Rewrite the items starting at the first one and ending at the line containing "click(x=155, y=276)", replacing "GUI agent" with "screen assistant" and leaving everything else unchanged. Give only those lines.

* * * * *

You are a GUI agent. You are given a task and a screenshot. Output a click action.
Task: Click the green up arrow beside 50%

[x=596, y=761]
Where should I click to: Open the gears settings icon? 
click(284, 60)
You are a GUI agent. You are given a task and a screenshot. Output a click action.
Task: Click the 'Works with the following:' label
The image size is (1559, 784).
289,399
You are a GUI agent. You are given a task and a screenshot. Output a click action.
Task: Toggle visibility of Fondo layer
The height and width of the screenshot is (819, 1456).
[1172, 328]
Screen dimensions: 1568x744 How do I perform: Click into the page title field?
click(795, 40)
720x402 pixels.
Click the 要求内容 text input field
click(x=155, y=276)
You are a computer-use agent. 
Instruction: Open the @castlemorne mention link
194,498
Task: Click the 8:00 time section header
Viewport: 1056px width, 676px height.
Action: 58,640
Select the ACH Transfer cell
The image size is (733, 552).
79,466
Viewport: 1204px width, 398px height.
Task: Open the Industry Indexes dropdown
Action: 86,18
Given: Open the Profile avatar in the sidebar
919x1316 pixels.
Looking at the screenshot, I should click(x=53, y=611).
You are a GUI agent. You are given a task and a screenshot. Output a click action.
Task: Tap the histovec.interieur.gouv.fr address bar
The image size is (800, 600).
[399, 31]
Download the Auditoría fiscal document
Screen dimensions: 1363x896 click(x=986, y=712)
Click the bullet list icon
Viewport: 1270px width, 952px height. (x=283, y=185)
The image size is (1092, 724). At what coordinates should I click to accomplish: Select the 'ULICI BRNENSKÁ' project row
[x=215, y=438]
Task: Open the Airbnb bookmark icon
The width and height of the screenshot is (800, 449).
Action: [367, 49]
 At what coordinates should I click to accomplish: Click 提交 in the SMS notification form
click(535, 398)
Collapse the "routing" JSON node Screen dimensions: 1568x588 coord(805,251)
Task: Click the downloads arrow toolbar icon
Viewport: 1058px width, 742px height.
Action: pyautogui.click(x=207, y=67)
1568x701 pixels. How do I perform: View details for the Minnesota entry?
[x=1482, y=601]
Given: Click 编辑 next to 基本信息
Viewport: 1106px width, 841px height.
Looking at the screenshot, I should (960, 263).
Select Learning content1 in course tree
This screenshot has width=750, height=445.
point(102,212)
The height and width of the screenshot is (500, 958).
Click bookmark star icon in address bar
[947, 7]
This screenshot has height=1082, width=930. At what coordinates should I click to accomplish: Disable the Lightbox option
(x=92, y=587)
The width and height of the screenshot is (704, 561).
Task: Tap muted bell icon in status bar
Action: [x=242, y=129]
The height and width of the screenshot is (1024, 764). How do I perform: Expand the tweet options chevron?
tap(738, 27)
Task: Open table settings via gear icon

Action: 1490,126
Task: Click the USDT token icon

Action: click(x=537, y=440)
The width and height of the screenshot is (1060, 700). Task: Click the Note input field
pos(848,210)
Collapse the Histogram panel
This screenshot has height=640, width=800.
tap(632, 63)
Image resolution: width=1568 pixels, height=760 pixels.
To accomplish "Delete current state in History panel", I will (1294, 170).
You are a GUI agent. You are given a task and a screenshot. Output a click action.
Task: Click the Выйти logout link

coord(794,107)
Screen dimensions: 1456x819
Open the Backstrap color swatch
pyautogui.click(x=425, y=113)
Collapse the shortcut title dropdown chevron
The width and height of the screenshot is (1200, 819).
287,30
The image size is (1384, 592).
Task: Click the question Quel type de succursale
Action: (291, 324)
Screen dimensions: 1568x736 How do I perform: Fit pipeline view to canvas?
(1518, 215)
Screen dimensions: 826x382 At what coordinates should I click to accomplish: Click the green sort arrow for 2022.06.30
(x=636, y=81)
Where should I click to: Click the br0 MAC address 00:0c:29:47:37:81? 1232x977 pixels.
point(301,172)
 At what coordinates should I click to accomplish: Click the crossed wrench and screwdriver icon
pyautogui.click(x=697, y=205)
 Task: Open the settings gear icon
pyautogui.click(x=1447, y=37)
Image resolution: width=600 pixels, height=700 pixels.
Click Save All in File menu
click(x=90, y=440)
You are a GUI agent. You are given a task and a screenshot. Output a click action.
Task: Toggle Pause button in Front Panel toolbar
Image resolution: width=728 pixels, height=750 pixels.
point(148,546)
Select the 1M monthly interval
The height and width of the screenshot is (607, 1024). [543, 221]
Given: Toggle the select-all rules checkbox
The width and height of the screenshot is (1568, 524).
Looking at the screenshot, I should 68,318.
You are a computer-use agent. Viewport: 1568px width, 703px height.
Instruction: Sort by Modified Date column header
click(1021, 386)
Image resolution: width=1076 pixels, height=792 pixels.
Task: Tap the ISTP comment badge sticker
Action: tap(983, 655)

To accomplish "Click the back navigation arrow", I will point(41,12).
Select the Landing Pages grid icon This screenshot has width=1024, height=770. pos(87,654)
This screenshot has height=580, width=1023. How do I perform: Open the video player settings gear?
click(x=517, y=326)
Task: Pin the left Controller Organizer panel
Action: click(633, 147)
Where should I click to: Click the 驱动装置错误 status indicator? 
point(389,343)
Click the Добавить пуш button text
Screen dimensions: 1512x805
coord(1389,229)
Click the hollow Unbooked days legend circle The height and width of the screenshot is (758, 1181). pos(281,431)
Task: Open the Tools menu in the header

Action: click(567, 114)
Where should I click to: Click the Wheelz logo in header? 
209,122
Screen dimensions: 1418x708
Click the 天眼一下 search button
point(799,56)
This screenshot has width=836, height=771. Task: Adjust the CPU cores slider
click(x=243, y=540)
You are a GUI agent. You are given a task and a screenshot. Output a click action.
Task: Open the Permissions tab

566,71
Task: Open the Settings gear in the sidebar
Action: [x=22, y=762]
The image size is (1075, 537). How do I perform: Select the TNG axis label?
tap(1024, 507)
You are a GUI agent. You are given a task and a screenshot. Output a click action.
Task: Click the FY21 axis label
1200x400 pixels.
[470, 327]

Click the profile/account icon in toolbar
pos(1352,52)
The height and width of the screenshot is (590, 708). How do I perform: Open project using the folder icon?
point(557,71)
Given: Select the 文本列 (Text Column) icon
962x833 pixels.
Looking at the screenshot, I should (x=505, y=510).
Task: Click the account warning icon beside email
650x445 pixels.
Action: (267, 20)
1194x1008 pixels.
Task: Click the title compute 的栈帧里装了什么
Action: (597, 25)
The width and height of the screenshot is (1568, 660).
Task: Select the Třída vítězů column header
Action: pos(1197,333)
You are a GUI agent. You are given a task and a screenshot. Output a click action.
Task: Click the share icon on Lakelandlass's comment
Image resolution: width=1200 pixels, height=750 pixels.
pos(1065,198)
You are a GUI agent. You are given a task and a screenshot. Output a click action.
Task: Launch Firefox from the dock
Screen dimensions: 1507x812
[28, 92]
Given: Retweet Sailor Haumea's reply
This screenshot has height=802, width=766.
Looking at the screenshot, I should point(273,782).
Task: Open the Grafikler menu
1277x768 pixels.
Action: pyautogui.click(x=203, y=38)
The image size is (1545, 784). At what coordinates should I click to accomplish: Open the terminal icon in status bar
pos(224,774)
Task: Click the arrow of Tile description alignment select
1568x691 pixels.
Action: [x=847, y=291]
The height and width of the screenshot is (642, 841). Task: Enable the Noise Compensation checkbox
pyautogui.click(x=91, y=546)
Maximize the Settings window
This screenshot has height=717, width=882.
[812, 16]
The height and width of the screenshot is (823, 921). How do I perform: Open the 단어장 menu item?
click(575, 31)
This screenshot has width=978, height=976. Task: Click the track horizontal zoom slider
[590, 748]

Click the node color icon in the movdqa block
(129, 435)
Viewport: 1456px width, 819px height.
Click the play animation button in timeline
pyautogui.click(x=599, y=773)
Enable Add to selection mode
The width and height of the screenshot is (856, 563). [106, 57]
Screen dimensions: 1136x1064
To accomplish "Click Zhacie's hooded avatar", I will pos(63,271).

* * * * *

(Solution to this exercise):
You are a screen assistant. You are given a task and a screenshot. Output a click action.
Task: Click the green up arrow beside 50%

[x=596, y=761]
Where should I click to: Open the gears settings icon? 
click(284, 60)
You are a screen assistant. You are given a task and a screenshot. Output a click action.
Task: Click the 'Works with the following:' label
The image size is (1559, 784).
289,399
You are a screen assistant. You are given a task and a screenshot. Output a click action.
Task: Toggle visibility of Fondo layer
The height and width of the screenshot is (819, 1456).
[1172, 328]
Screen dimensions: 1568x744 How do I perform: Click into the page title field?
click(795, 40)
720x402 pixels.
Click the 要求内容 text input field
click(x=155, y=276)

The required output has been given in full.